What is required |
For this exercise, retype each line of the material below verbatim and omit any picture.

Supplied entries |
# # # # #
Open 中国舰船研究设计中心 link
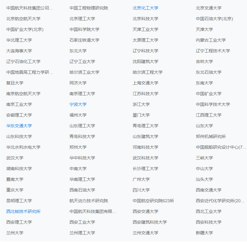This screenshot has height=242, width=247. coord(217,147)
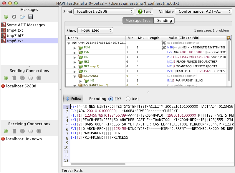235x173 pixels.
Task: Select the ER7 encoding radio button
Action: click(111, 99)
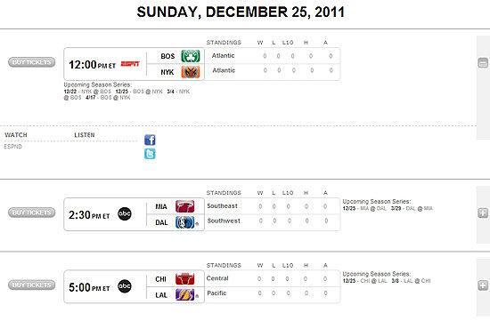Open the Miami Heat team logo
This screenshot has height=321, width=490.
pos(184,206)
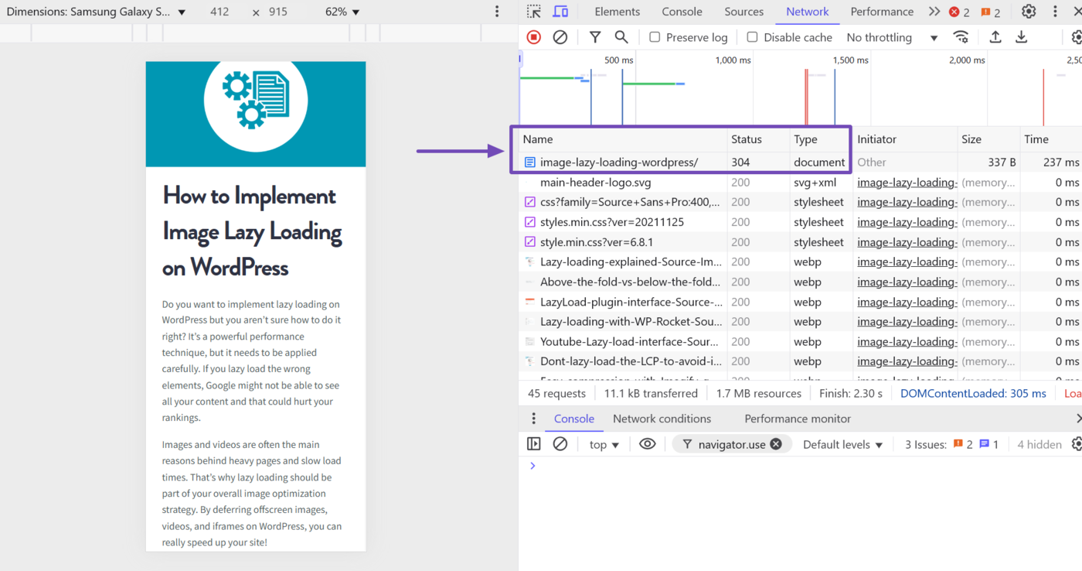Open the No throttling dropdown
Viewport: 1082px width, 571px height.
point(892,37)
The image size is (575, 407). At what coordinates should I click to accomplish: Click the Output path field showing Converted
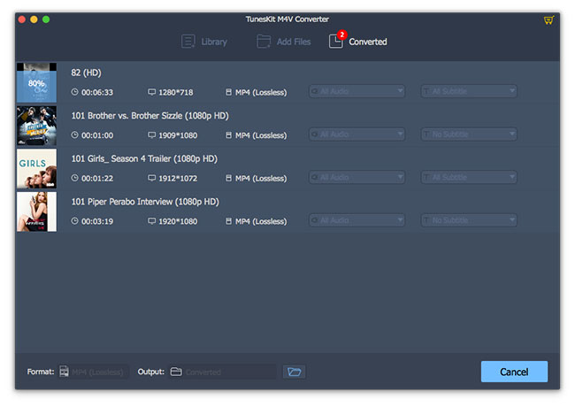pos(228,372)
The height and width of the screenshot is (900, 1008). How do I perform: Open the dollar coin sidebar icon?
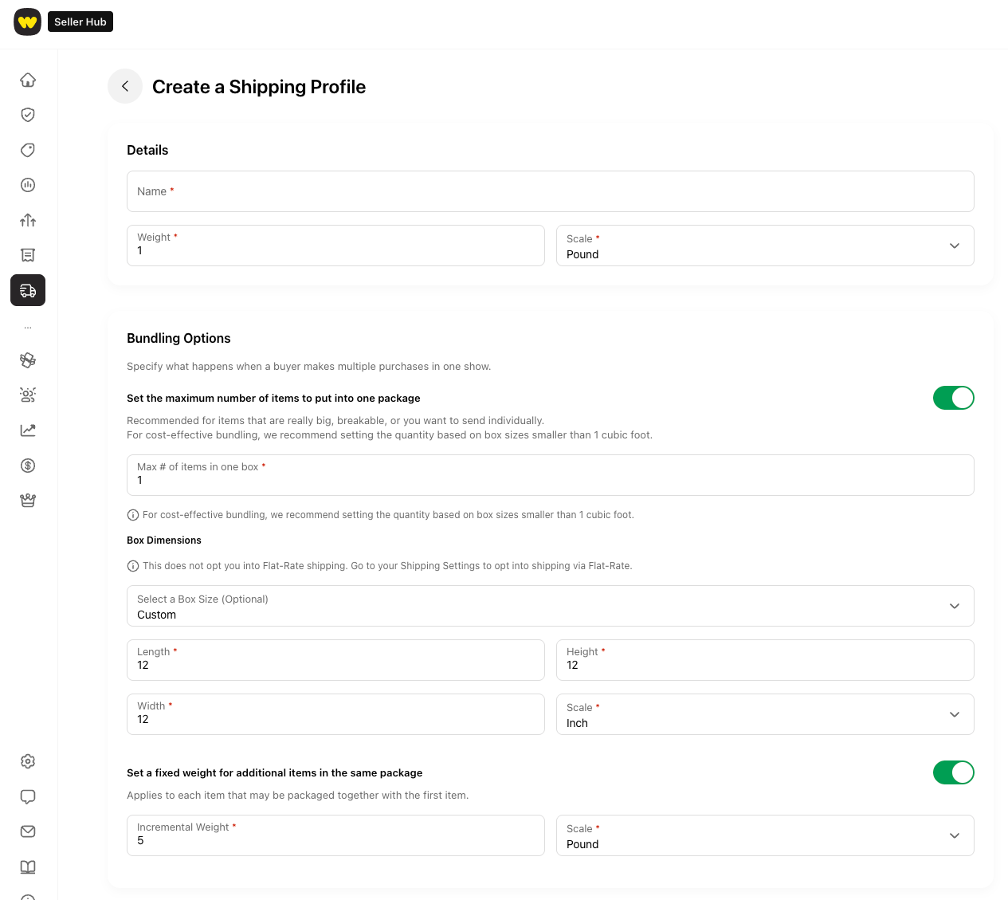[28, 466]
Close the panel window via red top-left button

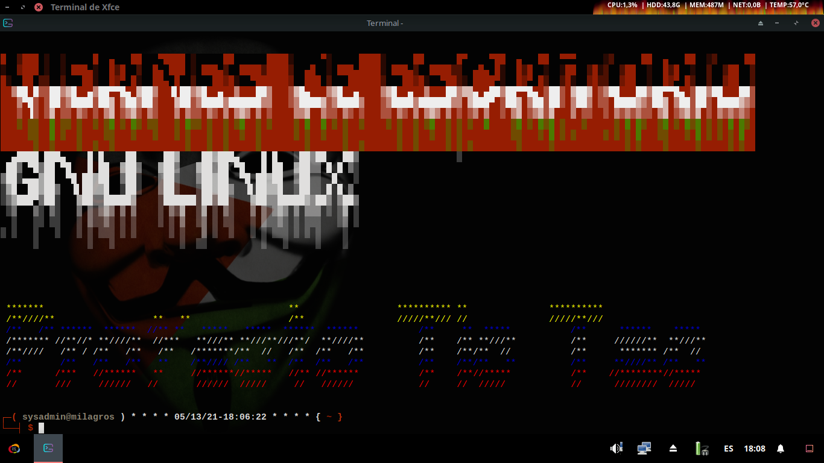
# # # # #
Result of this exercise |
Open 中国舰船研究设计中心 link
This screenshot has height=242, width=247. coord(217,147)
235x173 pixels.
Task: Select the ER7 encoding radio button
Action: click(111, 99)
Open the Miami Heat team logo
This screenshot has height=321, width=490.
pos(184,206)
Open the No throttling dropdown
Viewport: 1082px width, 571px height.
point(892,37)
The image size is (575, 407). At what coordinates should I click to accomplish: Click the Output path field showing Converted
pos(228,372)
The height and width of the screenshot is (900, 1008). How do I perform: Open the dollar coin sidebar icon?
[28, 466]
Close the panel window via red top-left button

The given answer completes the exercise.